WORK ITEM A>
Do these statements agree with the Bitcoin post below? Answer yes or no for each, quoting the words of the post that decide it.
(i) The FBI shut down the Silk Road marketplace in September.
(ii) The second address, holding Silk Road funds seized earlier, contains about 144,000 bitcoins.
(iii) The writer has never mined Bitcoin.
WORK ITEM B>
Answer these questions from the Bitcoin post below:
(i) Who does the FBI say operates the Silk Road marketplace?
(ii) What are the 144,000 bitcoins worth at Tuesday's exchange rates?
(iii) What does the writer continue to believe Bitcoin was?
WORK ITEM C> Continue the Bitcoin post below from the point where it stops.

QUOTED PASSAGE>

Hayden’s Note: Bitcoins, the FBI, and Tangible Goods

Posted on Dec 19, 2013 in Alphabet Agencies & Operations, Blog, Editorials, & Thoughts, Economic News, Emergency Preparedness & Survival, Federal Reserve & Bankers

Kevin Hayden – TruthisTreason.net

Source: in part; Wired

Who owns the single largest Bitcoin wallet on the internet? The U.S. government.

In September, the FBI shut down the Silk Road online drug marketplace, and it started seizing bitcoins belonging to the Dread Pirate Roberts — the operator of the illicit online marketplace, who they say is an American man named Ross Ulbricht.

The FBI now controls more than 144,000 bitcoins that reside at a bitcoin address that consolidates much of the seized Silk Road bitcoins. Those 144,000 bitcoins are worth close to $100 million at Tuesday’s exchange rates. Another address, containing Silk Road funds seized earlier by the FBI, contains nearly 30,000 bitcoins ($20 million).

Hayden’s Note:

I’ve had email after email asking for my opinion on Bitcoin and if readers should invest in the digital currency. In it’s early days, I mined for some Bitcoin myself. As time went on, I read more and more about the likelihood that Bitcoin was merely a law enforcement or intelligence honeypot and I continue to believe that.

STUDY MATERIAL>
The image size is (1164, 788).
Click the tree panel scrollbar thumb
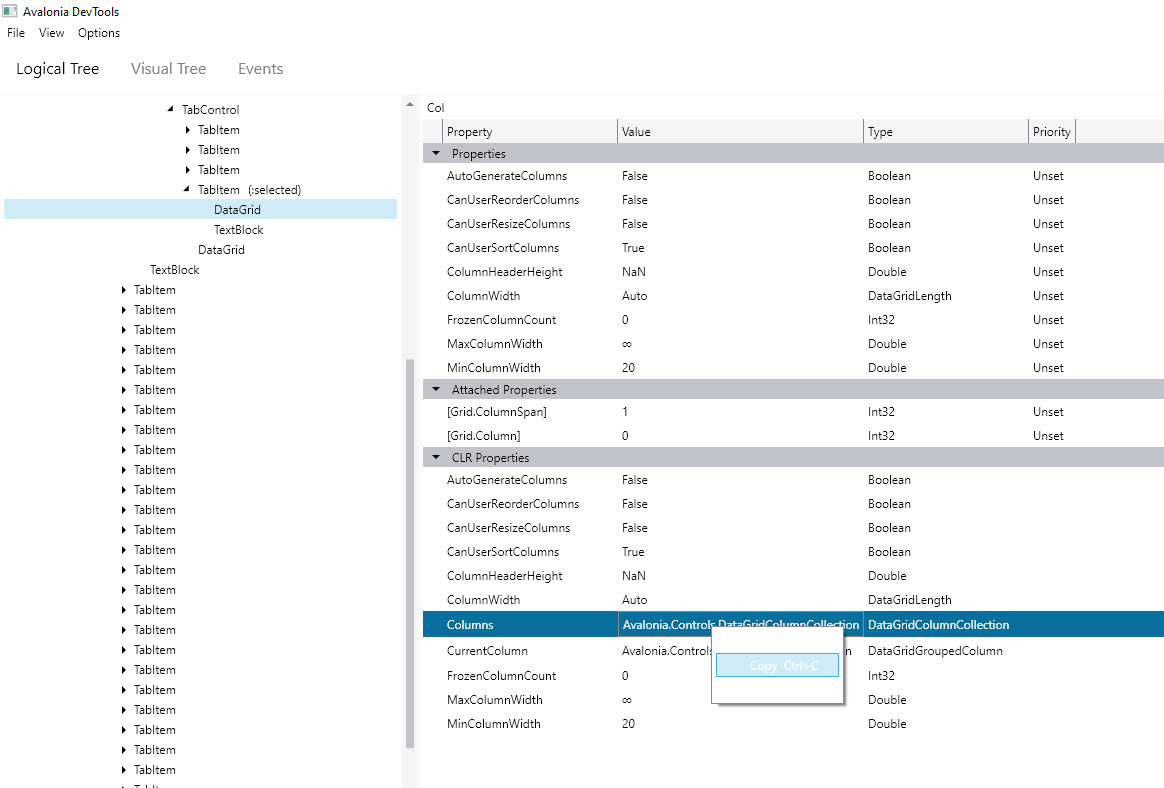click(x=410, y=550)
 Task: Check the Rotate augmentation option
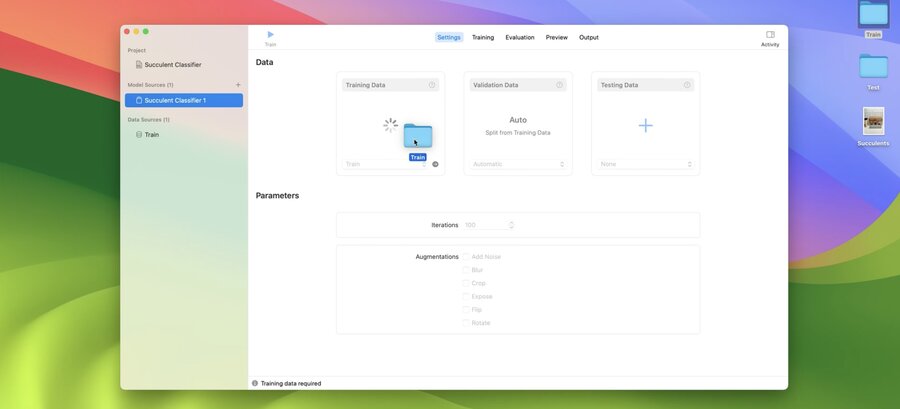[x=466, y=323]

TASK RESPONSE A>
(i) Yes: "In September, the FBI shut down the Silk Road online drug marketplace"
(ii) No: "contains nearly 30,000 bitcoins ($20 million)"
(iii) No: "I mined for some Bitcoin myself."

TASK RESPONSE B>
(i) An American man named Ross Ulbricht.
(ii) Close to $100 million.
(iii) Merely a law enforcement or intelligence honeypot.

TASK RESPONSE C>
There is also speculation that various intel agencies use the currency in order to launder their own money in order to fund clandestine operations. That’s just my opinion, so take it for what you will, but when I invest my hard-earned Federal Reserve notes, I make sure that they buy something tangible.

I’ve spoken at length regarding tangible goods and I stand by that idea. Having something that you can put your hands on or barter with when it all comes crashing down is invaluable compared to all of the digital currency in the world that can vanish with a keystroke or hiccup in the system. I heavily advocate the use of alternative currencies, but I’m not sold on Bitcoin. Currencies such as Ithaca Hours, or even the Liberty Dollar, are more localized, robust, and just as independent as Bitcoin.

All things considered, I’ve stayed well away from Bitcoin and continue to invest in gold, silver, and other tangible goods for my retreat property, such as a high-quality, manual water pump, additional shipping containers, and alternative energy methods.

UPDATE: The day after I published this article, China banned Bitcoin, causing the digital currency to plummet in value, from it’s ~$1,200/coin value down to ~$570/coin within a day’s time. The currency began to slowly regain some of its strength, but this is a prime example of how sudden events can wipe out a lifetime of wealth within minutes. Gold and silver have many uses beyond mere jewelry and collection; they are used extensively in a vast array of technological devices, the medical industry, and much more, creating a strong, constant demand of them, thus, ensuring their value.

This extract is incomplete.